[Castle Richmond by Anthony Trollope]@TWC D-Link book
Castle Richmond

CHAPTER V
10/25

For among other possessions of the Fitzgerald family was the land on which stands the borough of Kilcommon, a borough to which the old Reform Bill was merciful, as it was to so many others in the south of Ireland.
Why, then, should Sir Thomas Fitzgerald be a silent, melancholy man, confining himself for the last year or two almost entirely to his own study; giving up to his steward the care even of his own demesne and farm; never going to the houses of his friends, and rarely welcoming them to his; rarely as it was, and never as it would have been, had he been always allowed to have his own way?
People in the surrounding neighbourhood had begun to say that Sir Thomas's sorrow had sprung from shortness of cash, and that money was not so easily to be had at Castle Richmond now-a-days as was the case some ten years since.

If this were so, the dearth of that very useful article could not have in any degree arisen from extravagance.
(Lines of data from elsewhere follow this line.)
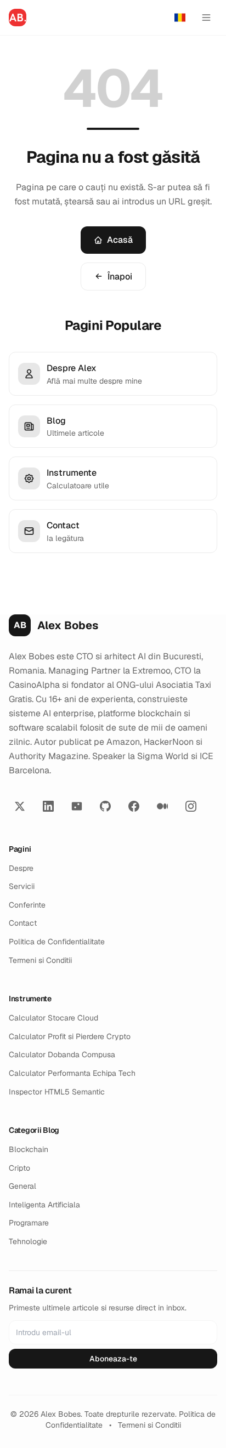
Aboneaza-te (113, 1359)
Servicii (22, 886)
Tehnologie (28, 1241)
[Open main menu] (206, 17)
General (22, 1186)
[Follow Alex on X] (20, 806)
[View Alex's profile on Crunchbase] (77, 806)
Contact (23, 923)
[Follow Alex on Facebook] (134, 806)
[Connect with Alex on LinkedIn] (48, 806)
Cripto (19, 1168)
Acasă (120, 240)
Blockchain (28, 1149)
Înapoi (120, 276)
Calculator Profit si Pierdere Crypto (70, 1036)
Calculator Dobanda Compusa (62, 1054)
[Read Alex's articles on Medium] (162, 806)
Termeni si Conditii (40, 960)
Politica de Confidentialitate (57, 942)
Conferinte (27, 905)
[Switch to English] (180, 17)
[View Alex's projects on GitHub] (105, 806)
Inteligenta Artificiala (44, 1205)
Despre (21, 868)
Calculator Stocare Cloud (53, 1018)
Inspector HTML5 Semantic (57, 1092)
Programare (29, 1223)
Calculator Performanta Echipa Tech (72, 1073)
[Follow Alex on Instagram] (191, 806)
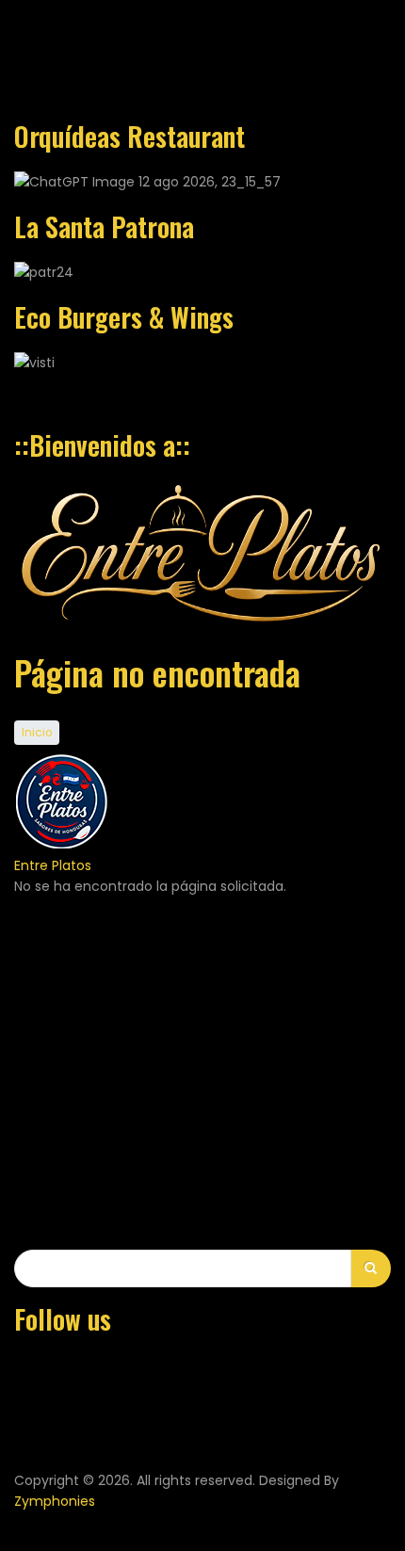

It was well known that Sir Thomas's estate was large, being of a value, according to that public and well-authenticated rent-roll which the neighbours of a rich man always carry in their heads, amounting to twelve or fourteen thousand a year.

Now Sir Thomas had come into the unencumbered possession of this at an early age, and had never been extravagant himself or in his family.

His estates were strictly entailed, and therefore, as he had only a life interest in them, it of course was necessary that he should save money and insure his life, to make provision for his daughters.